• Records for processing:

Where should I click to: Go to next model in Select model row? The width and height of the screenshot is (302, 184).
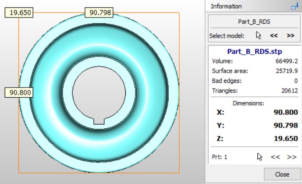click(290, 35)
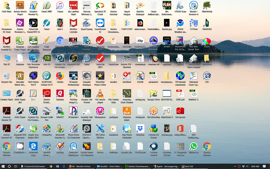This screenshot has height=169, width=270.
Task: Switch to Mozilla Firefox taskbar window
Action: (x=81, y=166)
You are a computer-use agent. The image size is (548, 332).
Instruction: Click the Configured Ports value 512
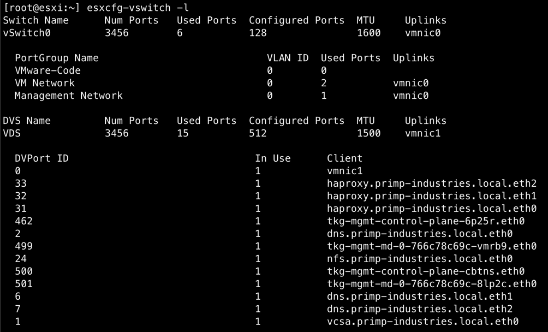258,133
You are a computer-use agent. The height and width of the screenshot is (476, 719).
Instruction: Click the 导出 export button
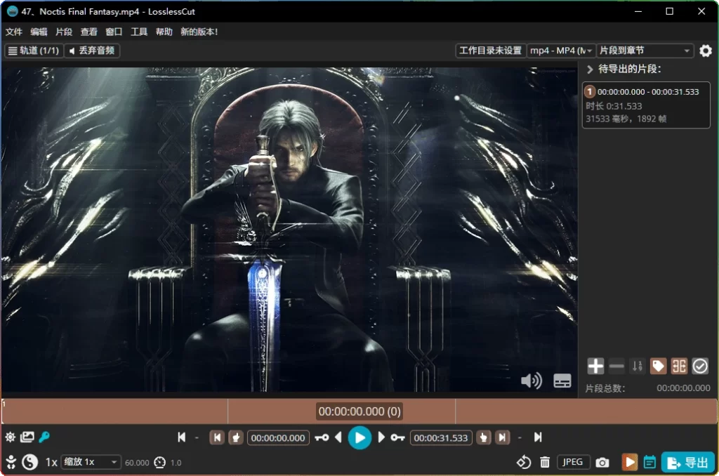(x=687, y=462)
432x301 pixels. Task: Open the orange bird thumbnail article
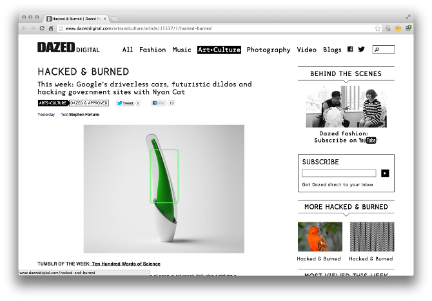[320, 237]
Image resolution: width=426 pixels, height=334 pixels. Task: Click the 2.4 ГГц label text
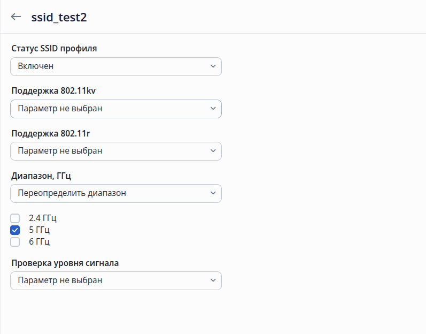point(43,218)
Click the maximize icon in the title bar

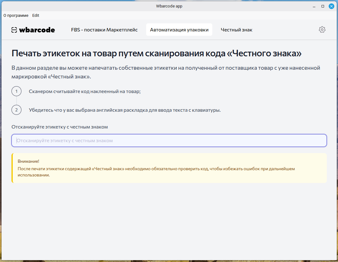tap(323, 6)
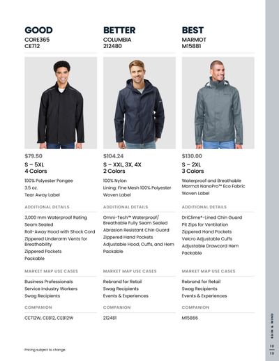Image resolution: width=279 pixels, height=361 pixels.
Task: Click the $104.24 price
Action: tap(113, 156)
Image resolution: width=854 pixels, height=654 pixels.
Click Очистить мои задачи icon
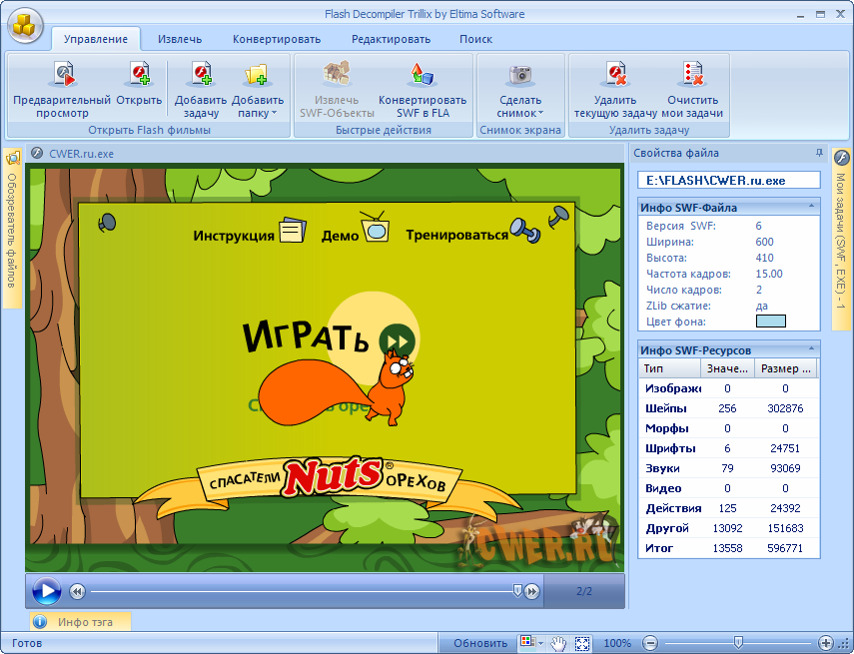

• What you need to do: Find every line in the records that has the word "agent". Then report the count alone.

• Solution below: 2